* [YOUR ASSIGNMENT] Start at the top line and retype the data exactly through to the end.

* [ENTRIES PROVIDED]

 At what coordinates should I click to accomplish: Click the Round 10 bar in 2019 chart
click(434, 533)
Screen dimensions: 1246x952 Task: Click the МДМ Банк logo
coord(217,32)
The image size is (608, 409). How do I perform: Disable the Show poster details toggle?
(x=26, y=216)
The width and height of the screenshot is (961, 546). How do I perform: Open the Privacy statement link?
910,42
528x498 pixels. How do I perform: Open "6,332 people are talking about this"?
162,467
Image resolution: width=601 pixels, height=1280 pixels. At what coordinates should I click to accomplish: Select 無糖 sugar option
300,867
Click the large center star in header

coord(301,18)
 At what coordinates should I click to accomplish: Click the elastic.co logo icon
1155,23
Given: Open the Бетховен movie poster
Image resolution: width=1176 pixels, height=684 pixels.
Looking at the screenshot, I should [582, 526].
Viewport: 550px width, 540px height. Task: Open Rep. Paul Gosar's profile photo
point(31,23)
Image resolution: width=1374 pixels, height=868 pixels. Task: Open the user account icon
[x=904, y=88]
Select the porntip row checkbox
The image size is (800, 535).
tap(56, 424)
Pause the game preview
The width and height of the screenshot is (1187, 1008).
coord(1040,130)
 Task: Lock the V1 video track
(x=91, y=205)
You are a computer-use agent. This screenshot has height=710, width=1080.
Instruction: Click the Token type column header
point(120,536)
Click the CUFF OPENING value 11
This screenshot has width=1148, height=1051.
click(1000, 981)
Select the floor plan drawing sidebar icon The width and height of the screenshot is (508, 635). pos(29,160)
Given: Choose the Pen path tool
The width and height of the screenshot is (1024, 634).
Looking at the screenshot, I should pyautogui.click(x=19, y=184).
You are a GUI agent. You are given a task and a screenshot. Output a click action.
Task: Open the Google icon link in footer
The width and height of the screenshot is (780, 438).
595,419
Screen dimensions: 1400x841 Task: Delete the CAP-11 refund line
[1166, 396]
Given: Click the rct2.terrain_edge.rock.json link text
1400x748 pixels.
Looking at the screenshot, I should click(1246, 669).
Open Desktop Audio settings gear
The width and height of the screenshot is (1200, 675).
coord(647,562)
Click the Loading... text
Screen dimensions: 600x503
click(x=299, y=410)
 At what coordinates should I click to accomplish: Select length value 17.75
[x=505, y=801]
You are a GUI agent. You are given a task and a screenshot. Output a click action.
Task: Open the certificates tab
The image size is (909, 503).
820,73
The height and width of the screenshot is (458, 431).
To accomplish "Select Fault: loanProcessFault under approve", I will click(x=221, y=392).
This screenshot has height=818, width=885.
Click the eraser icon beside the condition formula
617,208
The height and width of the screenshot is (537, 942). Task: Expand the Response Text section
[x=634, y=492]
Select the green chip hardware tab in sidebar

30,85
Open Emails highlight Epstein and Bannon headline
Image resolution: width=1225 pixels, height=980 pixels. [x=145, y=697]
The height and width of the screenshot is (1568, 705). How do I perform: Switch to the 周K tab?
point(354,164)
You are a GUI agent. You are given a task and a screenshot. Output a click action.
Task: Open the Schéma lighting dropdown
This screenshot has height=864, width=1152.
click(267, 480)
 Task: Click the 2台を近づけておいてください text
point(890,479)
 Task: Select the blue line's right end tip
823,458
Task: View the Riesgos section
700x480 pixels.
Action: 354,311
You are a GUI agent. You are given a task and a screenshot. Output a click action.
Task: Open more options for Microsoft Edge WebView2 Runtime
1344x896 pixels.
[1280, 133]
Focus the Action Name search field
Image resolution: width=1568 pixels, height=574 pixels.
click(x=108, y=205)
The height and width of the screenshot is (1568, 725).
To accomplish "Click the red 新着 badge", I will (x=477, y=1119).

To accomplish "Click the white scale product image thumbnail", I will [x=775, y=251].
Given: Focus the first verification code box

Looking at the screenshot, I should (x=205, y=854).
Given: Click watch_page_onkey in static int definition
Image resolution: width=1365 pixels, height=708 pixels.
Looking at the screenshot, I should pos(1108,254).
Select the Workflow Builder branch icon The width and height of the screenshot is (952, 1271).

* [SOLUTION FOR THIS EXERCISE]
 At what coordinates should I click to accomplish: Click the Round 10 bar in 2019 chart
click(434, 533)
Screen dimensions: 1246x952 Task: Click the МДМ Банк logo
coord(217,32)
The image size is (608, 409). How do I perform: Disable the Show poster details toggle?
(x=26, y=216)
The width and height of the screenshot is (961, 546). How do I perform: Open the Privacy statement link?
910,42
528x498 pixels. How do I perform: Open "6,332 people are talking about this"?
162,467
Image resolution: width=601 pixels, height=1280 pixels. At what coordinates should I click to accomplish: Select 無糖 sugar option
300,867
Click the large center star in header

coord(301,18)
 At what coordinates should I click to accomplish: Click the elastic.co logo icon
1155,23
Given: Open the Бетховен movie poster
Image resolution: width=1176 pixels, height=684 pixels.
Looking at the screenshot, I should [582, 526].
Viewport: 550px width, 540px height. Task: Open Rep. Paul Gosar's profile photo
point(31,23)
Image resolution: width=1374 pixels, height=868 pixels. Task: Open the user account icon
[x=904, y=88]
Select the porntip row checkbox
The image size is (800, 535).
tap(56, 424)
Pause the game preview
The width and height of the screenshot is (1187, 1008).
coord(1040,130)
 Task: Lock the V1 video track
(x=91, y=205)
You are a computer-use agent. This screenshot has height=710, width=1080.
Instruction: Click the Token type column header
point(120,536)
Click the CUFF OPENING value 11
This screenshot has width=1148, height=1051.
click(1000, 981)
Select the floor plan drawing sidebar icon The width and height of the screenshot is (508, 635). pos(29,160)
Given: Choose the Pen path tool
The width and height of the screenshot is (1024, 634).
Looking at the screenshot, I should pyautogui.click(x=19, y=184).
You are a GUI agent. You are given a task and a screenshot. Output a click action.
Task: Open the Google icon link in footer
The width and height of the screenshot is (780, 438).
595,419
Screen dimensions: 1400x841 Task: Delete the CAP-11 refund line
[1166, 396]
Given: Click the rct2.terrain_edge.rock.json link text
1400x748 pixels.
Looking at the screenshot, I should click(1246, 669).
Open Desktop Audio settings gear
The width and height of the screenshot is (1200, 675).
coord(647,562)
Click the Loading... text
Screen dimensions: 600x503
click(x=299, y=410)
 At what coordinates should I click to accomplish: Select length value 17.75
[x=505, y=801]
You are a GUI agent. You are given a task and a screenshot. Output a click action.
Task: Open the certificates tab
The image size is (909, 503).
820,73
The height and width of the screenshot is (458, 431).
To accomplish "Select Fault: loanProcessFault under approve", I will click(x=221, y=392).
This screenshot has height=818, width=885.
Click the eraser icon beside the condition formula
617,208
The height and width of the screenshot is (537, 942). Task: Expand the Response Text section
[x=634, y=492]
Select the green chip hardware tab in sidebar

30,85
Open Emails highlight Epstein and Bannon headline
Image resolution: width=1225 pixels, height=980 pixels. [x=145, y=697]
The height and width of the screenshot is (1568, 705). How do I perform: Switch to the 周K tab?
point(354,164)
You are a GUI agent. You are given a task and a screenshot. Output a click action.
Task: Open the Schéma lighting dropdown
This screenshot has height=864, width=1152.
click(267, 480)
 Task: Click the 2台を近づけておいてください text
point(890,479)
 Task: Select the blue line's right end tip
823,458
Task: View the Riesgos section
700x480 pixels.
Action: 354,311
You are a GUI agent. You are given a task and a screenshot. Output a click action.
Task: Open more options for Microsoft Edge WebView2 Runtime
1344x896 pixels.
[1280, 133]
Focus the Action Name search field
Image resolution: width=1568 pixels, height=574 pixels.
click(x=108, y=205)
The height and width of the screenshot is (1568, 725).
To accomplish "Click the red 新着 badge", I will (x=477, y=1119).

To accomplish "Click the white scale product image thumbnail", I will [x=775, y=251].
Given: Focus the first verification code box

Looking at the screenshot, I should (x=205, y=854).
Given: Click watch_page_onkey in static int definition
Image resolution: width=1365 pixels, height=708 pixels.
Looking at the screenshot, I should pos(1108,254).
Select the Workflow Builder branch icon The width and height of the screenshot is (952, 1271).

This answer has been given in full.